The annual U.S. military budget is about $700 billion. Suppose that President Trump and his allies in Congress, inspired by Williams' article, decided to divert 2% of U.S military spending toward identifying our society's moral wrongdoing, with half of that 2% going to ethicists and the other half to other relevant disciplines. Assuming that the annual cost of employing a philosopher is $150,000 (about half salary, about half benefits and indirect costs), the resulting $7 billion could hire about 50,000 ethicists.
[With 50,000 more ethicists, these empty chairs could be filled!]
Two percent of the military budget seems like a small expenditure to substantially reduce the risk that we unwittingly perpetrate the moral equivalent of institutionalized slavery or the Holocaust, don't you think? A B2 bomber costs about $1-$2 billion. The U.S. government might want to consider a few bomber-for-philosopher swaps.
I write this partly in jest of course, but also partly seriously. If society invested more in moral philosophy -- and it needn't be a whole lot more, compared to the size of military budgets -- and if society took the results of that investment seriously, giving its philosophers prestige, attention, and policy influence, we might be morally far better off as a people.
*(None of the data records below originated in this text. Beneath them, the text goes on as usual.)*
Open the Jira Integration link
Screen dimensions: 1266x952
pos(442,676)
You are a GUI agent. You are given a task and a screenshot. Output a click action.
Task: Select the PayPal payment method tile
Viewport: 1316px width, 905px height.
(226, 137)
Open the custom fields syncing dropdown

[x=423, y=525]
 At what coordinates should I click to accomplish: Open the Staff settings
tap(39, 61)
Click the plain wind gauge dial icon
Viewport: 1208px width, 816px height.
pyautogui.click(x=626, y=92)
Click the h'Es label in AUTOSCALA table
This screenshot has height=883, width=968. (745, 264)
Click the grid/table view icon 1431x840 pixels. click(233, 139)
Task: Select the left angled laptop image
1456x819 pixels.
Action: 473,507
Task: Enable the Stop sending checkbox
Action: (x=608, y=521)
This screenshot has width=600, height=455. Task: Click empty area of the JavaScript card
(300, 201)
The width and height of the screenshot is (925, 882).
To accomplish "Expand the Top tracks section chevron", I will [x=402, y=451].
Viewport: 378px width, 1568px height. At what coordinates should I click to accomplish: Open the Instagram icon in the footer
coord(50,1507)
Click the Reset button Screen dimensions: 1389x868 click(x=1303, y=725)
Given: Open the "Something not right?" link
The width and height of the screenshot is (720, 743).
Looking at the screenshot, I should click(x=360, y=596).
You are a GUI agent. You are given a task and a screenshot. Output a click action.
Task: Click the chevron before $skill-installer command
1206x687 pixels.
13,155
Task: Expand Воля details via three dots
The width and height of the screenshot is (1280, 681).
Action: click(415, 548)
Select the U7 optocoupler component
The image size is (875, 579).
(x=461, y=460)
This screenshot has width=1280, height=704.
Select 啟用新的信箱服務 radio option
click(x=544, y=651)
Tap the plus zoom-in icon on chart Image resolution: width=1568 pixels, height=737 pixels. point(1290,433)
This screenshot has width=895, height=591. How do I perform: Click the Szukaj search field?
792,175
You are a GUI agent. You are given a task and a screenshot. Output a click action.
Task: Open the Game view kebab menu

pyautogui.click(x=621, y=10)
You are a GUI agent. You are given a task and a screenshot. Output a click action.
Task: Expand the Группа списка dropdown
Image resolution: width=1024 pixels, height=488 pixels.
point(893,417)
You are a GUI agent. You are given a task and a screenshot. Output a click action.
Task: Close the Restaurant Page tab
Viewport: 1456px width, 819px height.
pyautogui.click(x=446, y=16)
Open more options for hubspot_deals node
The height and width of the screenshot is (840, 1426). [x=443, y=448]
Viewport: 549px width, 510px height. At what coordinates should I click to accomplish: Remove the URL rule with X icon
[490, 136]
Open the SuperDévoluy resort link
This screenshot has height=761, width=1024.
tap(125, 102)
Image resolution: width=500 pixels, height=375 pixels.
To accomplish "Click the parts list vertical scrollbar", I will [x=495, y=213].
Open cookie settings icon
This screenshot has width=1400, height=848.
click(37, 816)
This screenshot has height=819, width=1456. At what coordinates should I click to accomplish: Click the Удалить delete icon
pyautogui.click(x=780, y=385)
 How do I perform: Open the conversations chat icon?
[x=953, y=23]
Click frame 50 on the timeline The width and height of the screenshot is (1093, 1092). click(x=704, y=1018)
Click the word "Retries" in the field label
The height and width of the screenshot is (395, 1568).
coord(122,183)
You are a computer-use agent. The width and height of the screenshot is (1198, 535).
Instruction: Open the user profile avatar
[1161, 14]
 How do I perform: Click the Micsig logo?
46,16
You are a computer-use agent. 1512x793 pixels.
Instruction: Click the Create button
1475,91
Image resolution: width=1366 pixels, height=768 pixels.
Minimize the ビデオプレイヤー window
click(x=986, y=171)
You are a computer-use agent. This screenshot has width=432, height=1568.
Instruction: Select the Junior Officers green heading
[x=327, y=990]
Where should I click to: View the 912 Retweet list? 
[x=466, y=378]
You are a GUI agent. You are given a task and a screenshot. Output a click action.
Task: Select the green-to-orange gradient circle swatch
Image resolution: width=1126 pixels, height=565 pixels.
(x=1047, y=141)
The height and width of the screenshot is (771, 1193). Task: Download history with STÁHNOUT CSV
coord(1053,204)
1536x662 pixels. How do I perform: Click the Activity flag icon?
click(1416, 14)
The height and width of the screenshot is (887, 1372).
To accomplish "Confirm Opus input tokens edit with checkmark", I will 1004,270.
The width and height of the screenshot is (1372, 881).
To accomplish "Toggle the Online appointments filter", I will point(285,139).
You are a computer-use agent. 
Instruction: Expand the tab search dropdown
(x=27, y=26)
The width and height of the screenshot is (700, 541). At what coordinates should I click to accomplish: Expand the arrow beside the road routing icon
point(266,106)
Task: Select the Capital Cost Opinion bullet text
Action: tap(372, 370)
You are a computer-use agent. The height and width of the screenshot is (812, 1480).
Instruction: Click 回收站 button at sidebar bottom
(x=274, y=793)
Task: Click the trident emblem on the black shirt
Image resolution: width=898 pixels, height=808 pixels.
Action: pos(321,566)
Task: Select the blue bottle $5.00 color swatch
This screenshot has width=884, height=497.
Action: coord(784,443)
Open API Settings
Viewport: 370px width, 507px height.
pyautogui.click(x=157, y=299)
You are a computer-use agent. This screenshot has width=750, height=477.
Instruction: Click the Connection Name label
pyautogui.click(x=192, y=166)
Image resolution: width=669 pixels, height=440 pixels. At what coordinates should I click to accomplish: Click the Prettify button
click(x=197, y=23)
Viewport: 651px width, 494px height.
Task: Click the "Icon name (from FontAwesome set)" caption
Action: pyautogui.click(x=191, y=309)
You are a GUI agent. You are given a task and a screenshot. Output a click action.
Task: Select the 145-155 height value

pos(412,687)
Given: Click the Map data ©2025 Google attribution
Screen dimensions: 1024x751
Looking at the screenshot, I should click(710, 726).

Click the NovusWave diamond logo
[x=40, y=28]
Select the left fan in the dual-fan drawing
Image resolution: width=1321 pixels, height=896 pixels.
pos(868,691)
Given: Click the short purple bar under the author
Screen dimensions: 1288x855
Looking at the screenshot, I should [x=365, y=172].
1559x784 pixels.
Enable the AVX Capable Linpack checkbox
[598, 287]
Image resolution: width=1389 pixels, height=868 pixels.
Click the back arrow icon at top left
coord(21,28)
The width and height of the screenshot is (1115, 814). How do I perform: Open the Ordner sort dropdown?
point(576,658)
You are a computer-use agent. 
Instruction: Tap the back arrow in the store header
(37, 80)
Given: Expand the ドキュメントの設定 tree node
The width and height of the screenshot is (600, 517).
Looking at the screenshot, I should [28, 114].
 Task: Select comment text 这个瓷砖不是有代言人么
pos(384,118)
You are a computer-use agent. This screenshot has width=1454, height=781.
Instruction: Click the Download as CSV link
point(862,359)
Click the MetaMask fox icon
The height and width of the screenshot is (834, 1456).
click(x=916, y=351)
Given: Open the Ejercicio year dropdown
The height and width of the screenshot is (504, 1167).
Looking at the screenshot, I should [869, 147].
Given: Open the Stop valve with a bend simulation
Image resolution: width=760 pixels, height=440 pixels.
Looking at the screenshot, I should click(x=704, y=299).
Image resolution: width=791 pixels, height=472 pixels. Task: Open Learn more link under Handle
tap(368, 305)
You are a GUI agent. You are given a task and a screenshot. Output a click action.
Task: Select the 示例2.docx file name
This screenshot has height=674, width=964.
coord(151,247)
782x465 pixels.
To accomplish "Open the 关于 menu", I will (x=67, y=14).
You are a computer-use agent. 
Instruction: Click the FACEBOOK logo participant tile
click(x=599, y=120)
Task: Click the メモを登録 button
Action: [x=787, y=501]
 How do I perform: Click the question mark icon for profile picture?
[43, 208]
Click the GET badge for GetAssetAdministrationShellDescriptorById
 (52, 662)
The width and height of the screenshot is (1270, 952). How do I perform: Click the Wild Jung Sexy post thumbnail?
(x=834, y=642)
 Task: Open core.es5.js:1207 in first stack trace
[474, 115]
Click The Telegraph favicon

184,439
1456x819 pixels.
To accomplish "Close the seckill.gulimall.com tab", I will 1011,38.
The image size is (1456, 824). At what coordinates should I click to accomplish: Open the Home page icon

We might. But I also think about the ancient Athenians, the ancient Chinese, and the early 20th-century Germans. Despite the flourishing of philosophy in these times and places, the cultures did not appear to avoid moral catastrophe: The ancient Athenians were slave-owners who engaged in military conquest and genocide (perhaps even more than their neighbors, if we're grading on a curve), the flourishing of philosophy in ancient China coincided with the moral catastrophe of the period of the Warring States, and the Germans perpetrated the Holocaust and helped initiate World War II (with some of the greatest philosophers, including Heidegger and Frege, on the nationalistic, anti-Semitic, political right).
Now maybe these societies would have produced even worse moral catastrophes if philosophers had not also been flourishing in them, but I see no particular reason to think so. If there's a correlation between the flourishing of philosophy and the perpetration of social evil, the relationship appears to be, if anything, positive. This observation fits with my general concerns about the not-very-moral behavior of professional ethicists and philosophers' apparent skill at post-hoc rationalization.
I'm not sure how skeptical to be. I hesitate to suggest that a massive infusion of social capital into philosophical ethics couldn't have a large positive impact on the moral choices we as a society make. It might be truly awesome and transformative, if done in the right way. But what would be the right way?